(SOURCE EXCERPT)
- - - -

WEDNESDAY — Biggest event today involves the rest of the city as well: The Seattle Police Department will begin implementing geographic changes as laid out in the new Neighborhood Policing Plan. You can read it here; we are working on a standalone report about this, but among other things, it means the Southwest Precinct here in West Seattle no longer will handle Georgetown; its remaining turf remains split into two “sectors” but the layout of “beats” within those sectors will change (see page 15-16). Also Wednesday — At 4 pm, before their regular semiweekly meeting, Seattle School Board members hold a “work session” for updates on the controversial Chief Sealth High School/Denny Middle School shared-campus plan. (Recent WSB coverage: 12/19 school board meeting; 12/12 Westwood Neighborhood Council meeting.) Then at 7:30 pm, people interested in the environmental permits required for the Nucor steel mill’s crane-expansion project are invited to a public hearing at Alki Community Center.

- - - -

(PROMPT) Please write the next part of the West Seattle events roundup, starting after its final sentence. The listing after this has no connection to the West Seattle events roundup.

(SOURCE MATERIAL)
- - - -

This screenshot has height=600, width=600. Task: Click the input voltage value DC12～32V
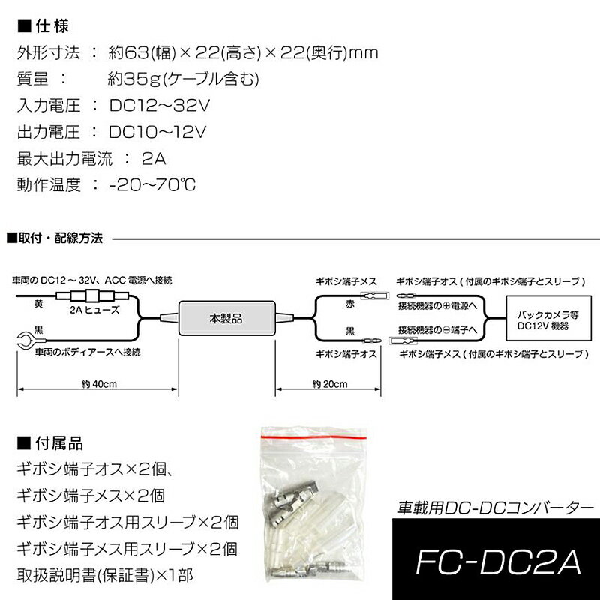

- - - -

(ANSWER TO THIS TASK)
THURSDAY — The Southwest Design Review Board is back in action, this time looking at the mixed-use “Spring Hill” project south of The Junction. (Latest WSB reports on that project: Neighbor concern here; meeting announcement here.)

FRIDAY — The West Seattle Kiwanis Club presents a free community concert by the Seattle Symphony, 8 pm @ West Seattle High School.

Again, those are just a few of this week’s events – listed here along with dozens of other West Seattle events planned all the way through October at this point — if yours isn’t there, e-mail us (or go here for our postal-mail address if you prefer to send announcements that way).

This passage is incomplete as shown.